Getting started with F#

The JVM has a long tradition for hosting other lanugages than Java, and it even has some functional languages like Scala, Kotlin and Eta (Haskell). For CLR (.NET), there aren't as many choices, but the one it has is mature and a joy to use.

Description from fsharp.org

"F# is a mature, open source, cross-platform, functional-first programming language. It empowers users and organizations to tackle complex computing problems with simple, maintainable and robust code."

And from Wikipedia

"F# is a functional-first, general purpose, strongly typed, multi-paradigm programming language that encompasses functional, imperative, and object-oriented programming methods. F# is most often used as a cross-platform Common Language Infrastructure (CLI) language on .NET Core, but it can also generate JavaScript and graphics processing unit (GPU) code."

F# is a language in the ML-family, but borrows from other languages as well. While multi-paradigm, it has been designed to make functional programming the preferred paradigm. It is a very practical language with great interop with .NET and C#, so all the APIs and libraries you already know can be used. It has also always been developed in the open, and has a strong open-source community around it.

Several features of F# should also be somewhat familiar to modern C# programmers as C# has borrowed/been inspired by several features from F#. Async/await, pattern matching and records to name a few. I salute C# for these efforts, but it's difficult to retroactively add such features in a non-breaking way while gaining all the benefits. So these new features have a much cleaner design in F#, and there are yet features C# haven't gained.
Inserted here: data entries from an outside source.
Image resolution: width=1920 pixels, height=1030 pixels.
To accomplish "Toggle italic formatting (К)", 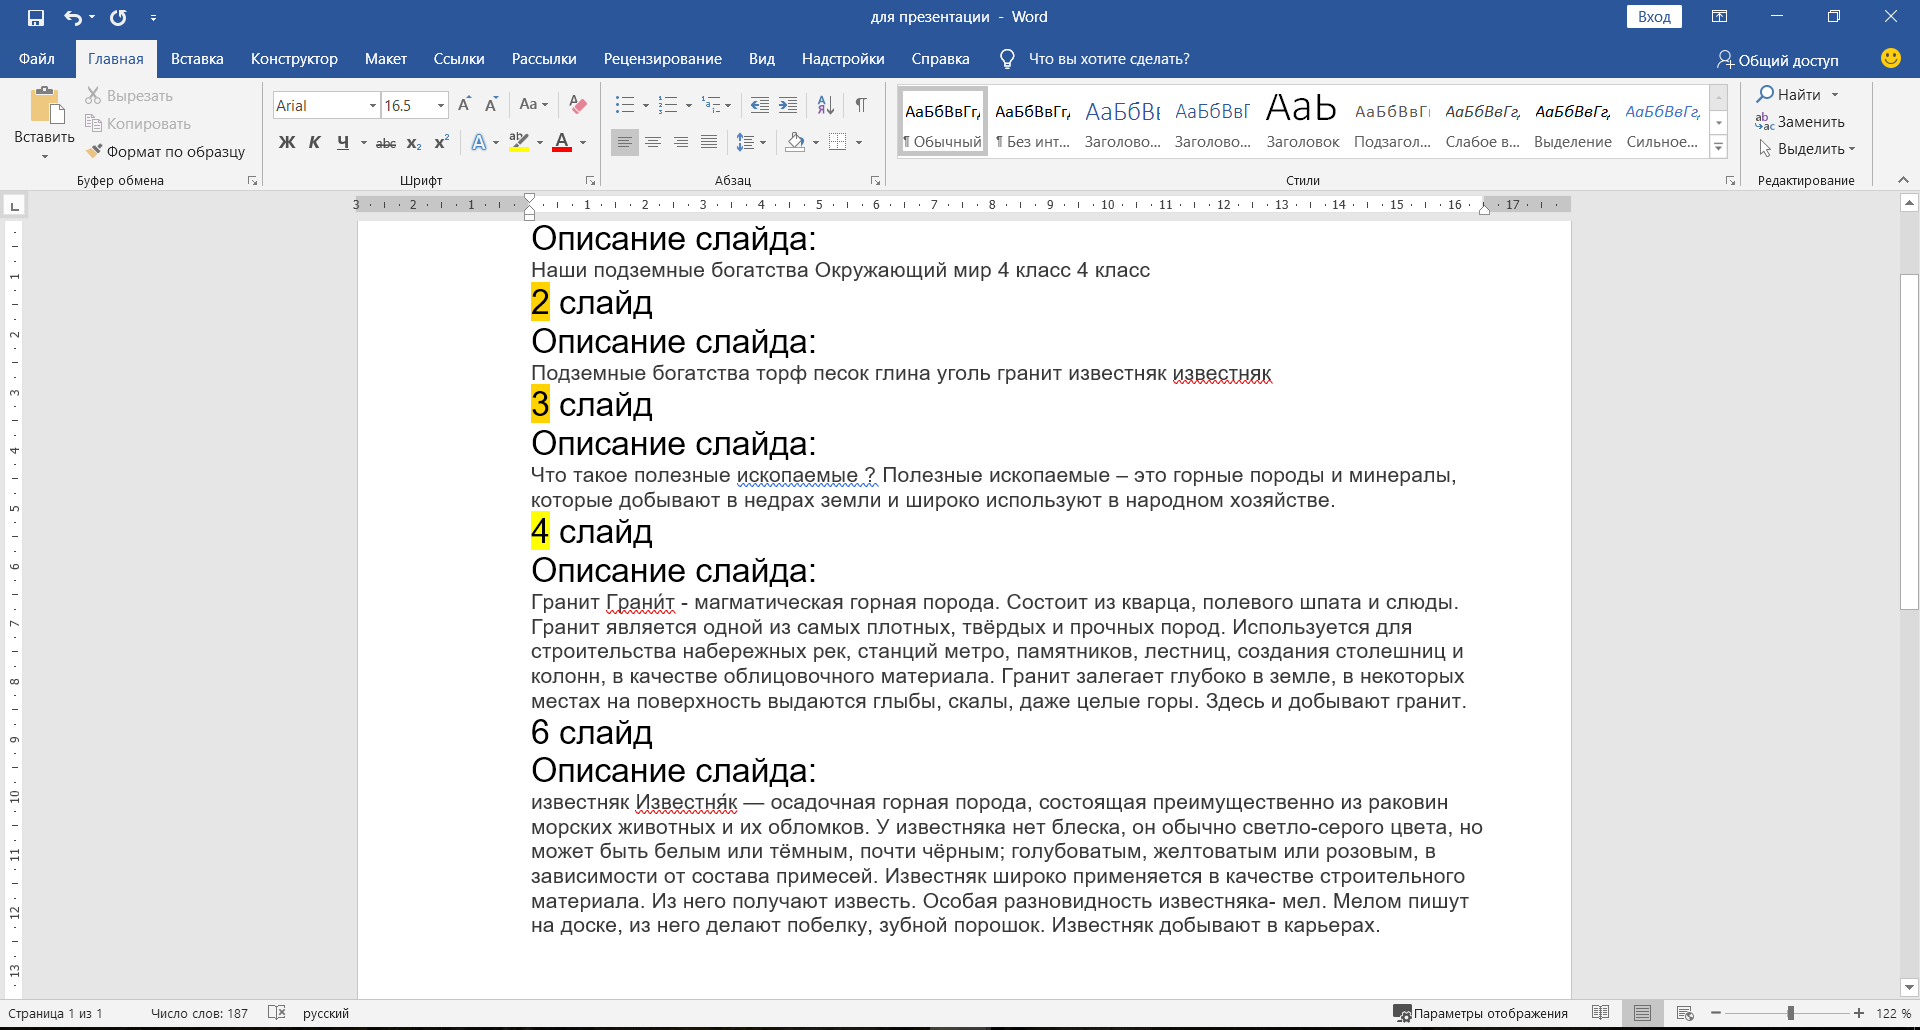I will click(x=315, y=142).
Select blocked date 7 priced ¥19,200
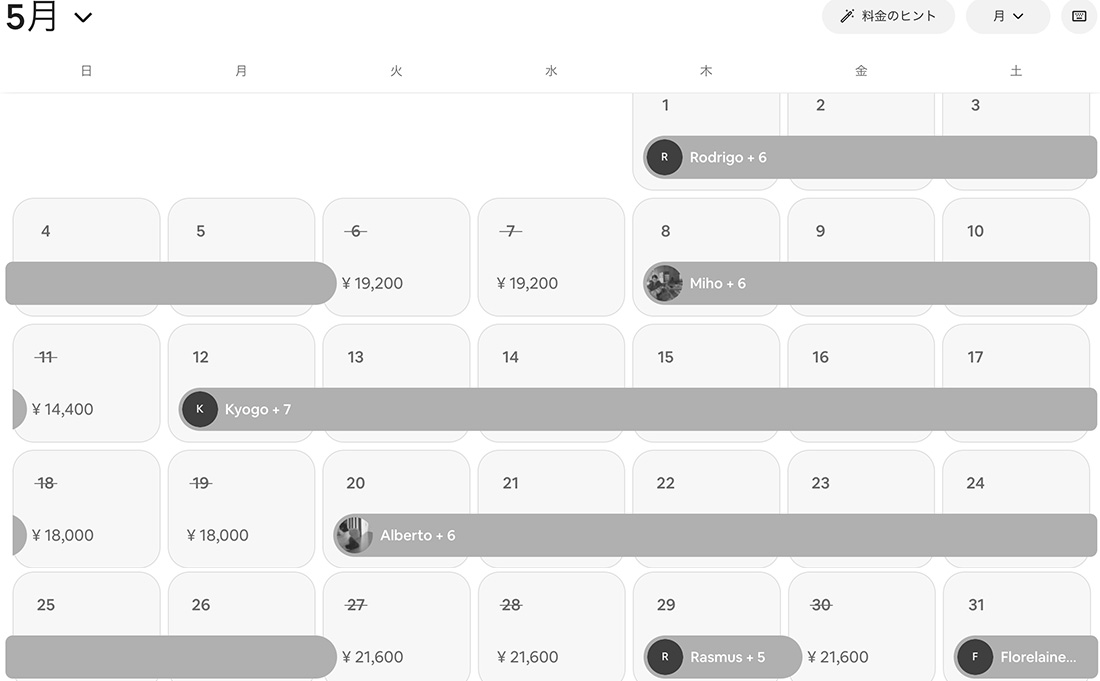The height and width of the screenshot is (681, 1100). (x=551, y=257)
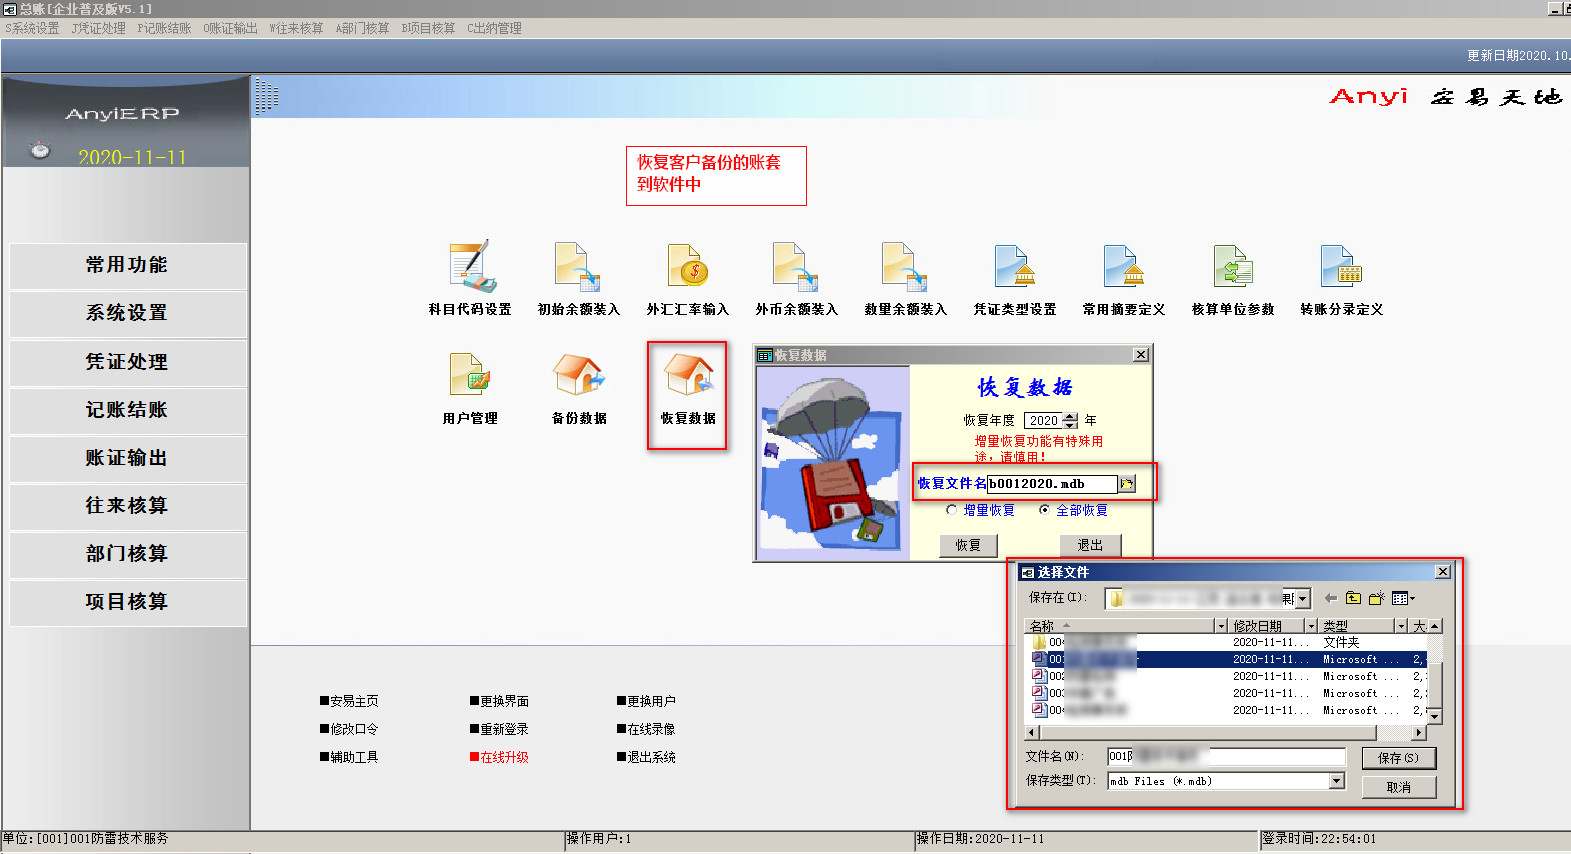The height and width of the screenshot is (854, 1571).
Task: Open the view menu dropdown in file dialog
Action: tap(1403, 598)
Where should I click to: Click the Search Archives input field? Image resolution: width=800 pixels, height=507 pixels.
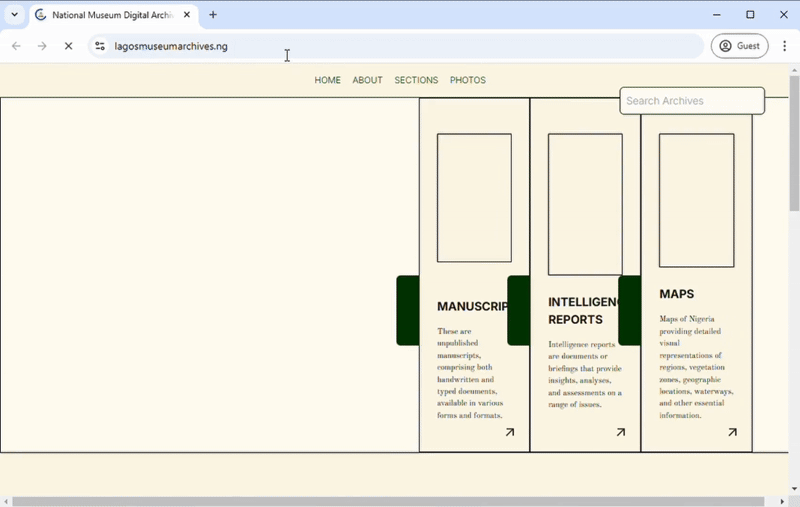(692, 101)
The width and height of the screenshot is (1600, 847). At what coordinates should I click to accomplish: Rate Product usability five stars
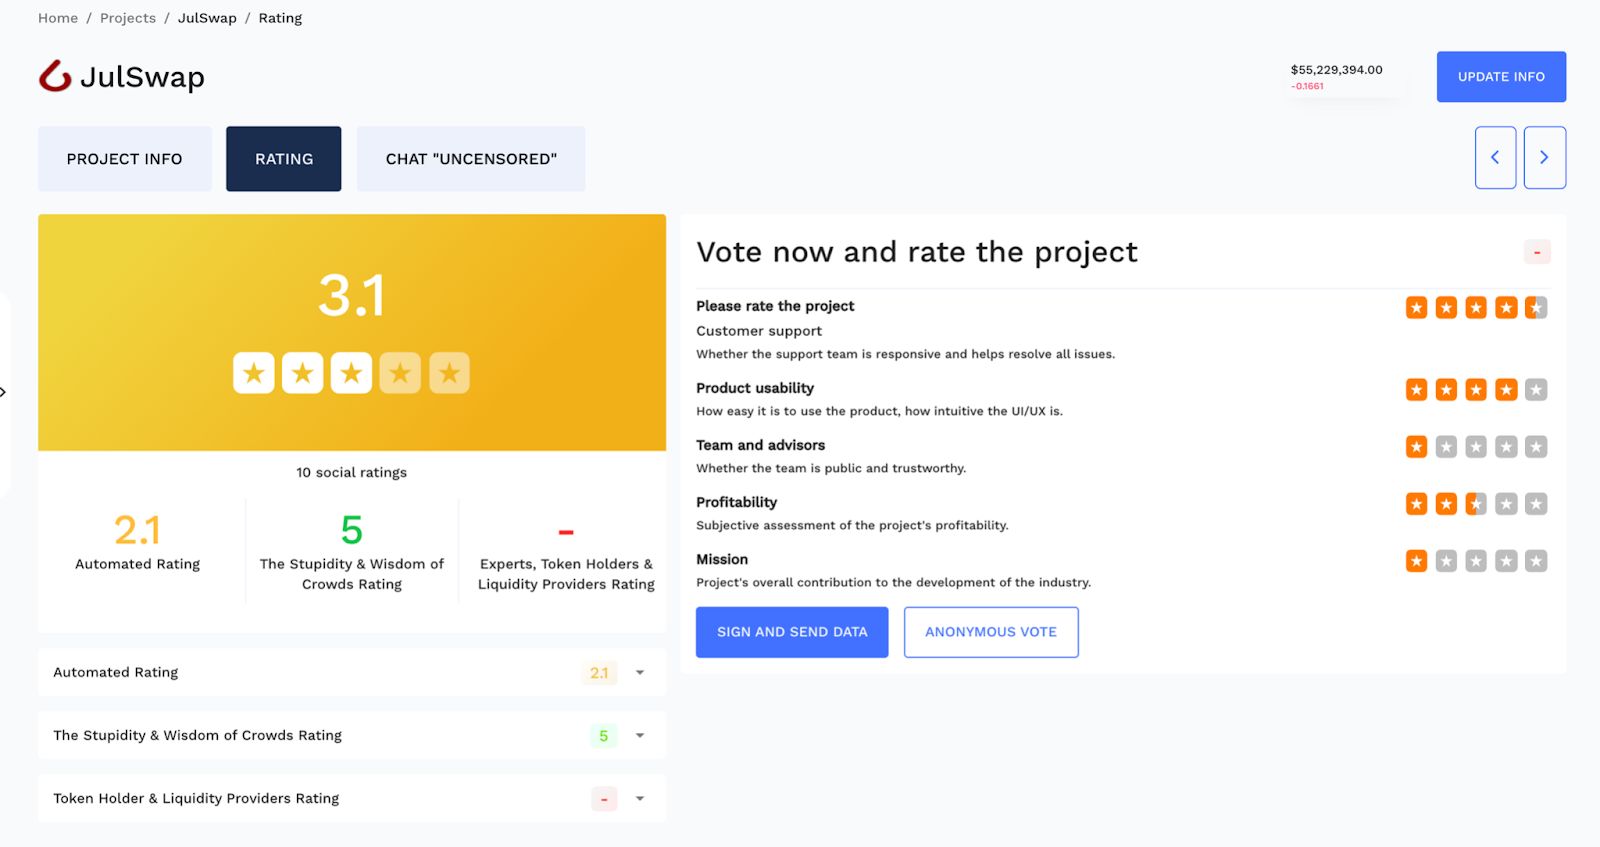coord(1536,390)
While there might be areas where F# especially shine, for me, it's a general purpose language which fits business applications really well. It makes it easy to model domains in a way that's easy to read and reason about, while being robust and easy to change. Scott Wlaschin has a serie on Why Use F# which I wont try to replicate here, but might act as a nice starting point to see some of the benefits of the language and paradigm. If you're more into examples, my upcoming post about functional architecture (broken link until December 22nd) will demo an application using several key F# features to model a pure, functional architecture.

Everyone takes a different approach to learning, so I won't try to teach F# here, but rather give some links to work as possible starting points.

The main entry-point for F# would be the main website, fsharp.org. This is a treasure trove of links, and I'm pretty sure you can find direct links for everything I'm posting here from that site. From the about page, you'll find links to guides and more.

The quickest way to test code is using one of the online environments like the old try.fsharp.org or the newer tryfsharp.fsbolero.io, which is made with Bolero (Blazor for F#). For those wishing to use a local editor, there are plenty of editors available, with popular choices being Visual Studio (remember to enable it), Project Rider, Ionide for VSCode and Vim and fsharp-mode for Emacs.

The latest version, F# 5.0, which was released together with .NET 5.0, and had a strong focus on interactive programming (see .NET Interactive), so you can use Jupyter notebook, nteract and VSCode Notebooks. Together with it's static type system, and easy and terse syntax, it's a good fit data analysts and non-developers.

When I first started with functional programming and F#, I found Scott Wlaschins F# for fun and profit was filled with indispensable resources, and probably one of the biggest reasons I really got into FP.

In addition to fsharp.org, Microsoft is officially supporting the language, and therefore also has plenty of resources from the entrypoint at dot.net.

While you can use all .NET libraries, there are also plenty of libraries which has been created to play on the strengths of F#. fsharp.org has a nice overview of the community and the projects with links to important projects, the F# Community Project Incubation Space and the Awesome F# list (which has additional links at the bottom).

To stay up to date on what's going on in the F# world, I follow Sergey Tihons F# Weekly, which is a nice and thorough weekly aggregation.

So hopefully this will give you something to look at and play with if you're interested in a mature, practical and fun programming language.